Command line argument parsing and config loading both seem like very sensible library abstractions to me. This isn’t leftpad.
Command line argument parsing and config loading both seem like something that the standard library should provide.
Ok, now, what languages beside Python and Go provide Command line argument parsing? And Go doesn't do that in a `professional` way. You either write your own, which can easily turn into a clusterfuck or use a third party library. Even in Go, people use cobra[1]. Also embedding a lot of functionality in a standard library isn't great as well, because if some vulnerability is found, it's really hard to patch it, because you need to push versions and (for example on Linux) some distro maintainers won't push it for `stability` etc. A standard library should provide basic functionality (in most general areas), but not very advanced one.

[1] https://github.com/spf13/cobra

> what languages beside Python and Go provide Command line argument parsing?

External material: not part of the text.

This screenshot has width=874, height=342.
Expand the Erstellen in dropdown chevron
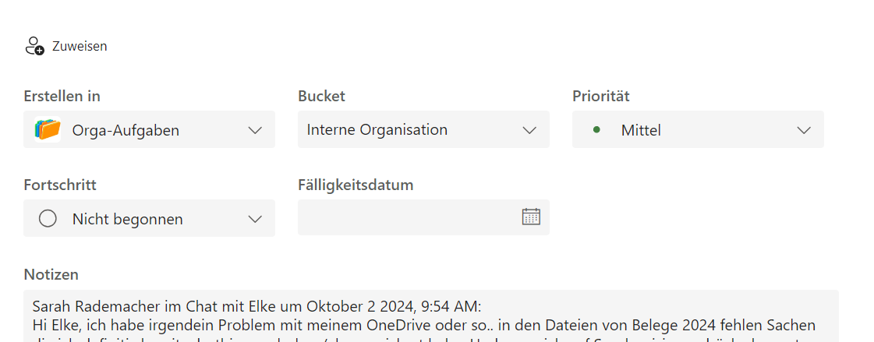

Even POSIX gives you getopt(1) and getopt(3). What other language doesn't? I can only think of Java.

POSIX is not ISO C or C++ standard. On Windows, what are you gonna do?

Also, other languages are Rust, Kotlin, Swift (to name a few `modern` ones). Yes, Kotlin and Swift have `first class` CLI parsing libraries, but they are not part of standard library.

"First-party" is distinct from "first class". The difference between a first-party library and the standard library ranges from "slightly weaker compatibility guarantees" to "it's supported in all environments where it makes sense, but the language can run unhosted so that's not everywhere" to "no difference at all, we just didn't want to package it with the compiler".

You're also missing the forest for the "well actually" trees: Lots of languages have argument parsing in their stdlib.

Sure, and Node gives you the process.argv array. The point is having higher level APIs than that.
it feels like the more higher level APIs we add, the shittier and more annoying software becomes
getopt is a higher-level API. process.argv is equivalent to, uh, argv.
It's not part of the standard library, but Swift has the first-party ArgumentParser[0]. Other languages could use a similar model (though what "first party" means for JavaScript is unclear).

[0]: https://github.com/apple/swift-argument-parser

as if there even was one command-line or config standard. especially across different operating systems.

it absolutely does not belong in stdlibs, where it can never be changed. that's how you end up with too many terrible CLI tools using Go's `flags` package.

I don't understand, what's wrong with Go's flag, compared to, say, python's argparse?
php
>Command line argument parsing

20-30 LoC maybe. `process.argv.slice(2).forEach(str => ... )`.

there is no access to the raw command-line invocation, sadly, so you really can't really do anything fancier than that.

>config loading

that thing "RC" package does - looking up the config file in random locations - is really strange to me. aren't you the one in control of where it is stored?

Just looking at the readme for Coa it’s very obviously more than the code you outlined. You’re arguing against a strawman here.
honestly, yeah. I just saw "command line parser" and dismissed the rest as useless bloat
Chained dependencies? If you can fool one popular package to depend on you, you ride their coattails.

And perhaps some faked download numbers to lend an air of authenticity.

Maybe we need to hold the popular packages accountable for stuff like this.
Before we go mobbing innocent open source devs on Twitter, it'd be great to know how far NPM has progressed on 2FA. Up until 2018 NPM didn't have 2FA at all. They just introduced it. It'd be nice if they could give some kind of progress report on how widely adopted it's become. Ideally it should be required for publishing packages. Or at the very least, it'd be great to have some transparency about which package authors are actually using it, who aren't, and who's delegated their authorization to some other vendor like Travis -- so we as users can make our own informed choices about risk. It'd also be useful to have charts that log dependency gravity over time since an important question in situations like this is: did RC and Coa go from 70k to 17m users yesterday? Or have they been established for a long time?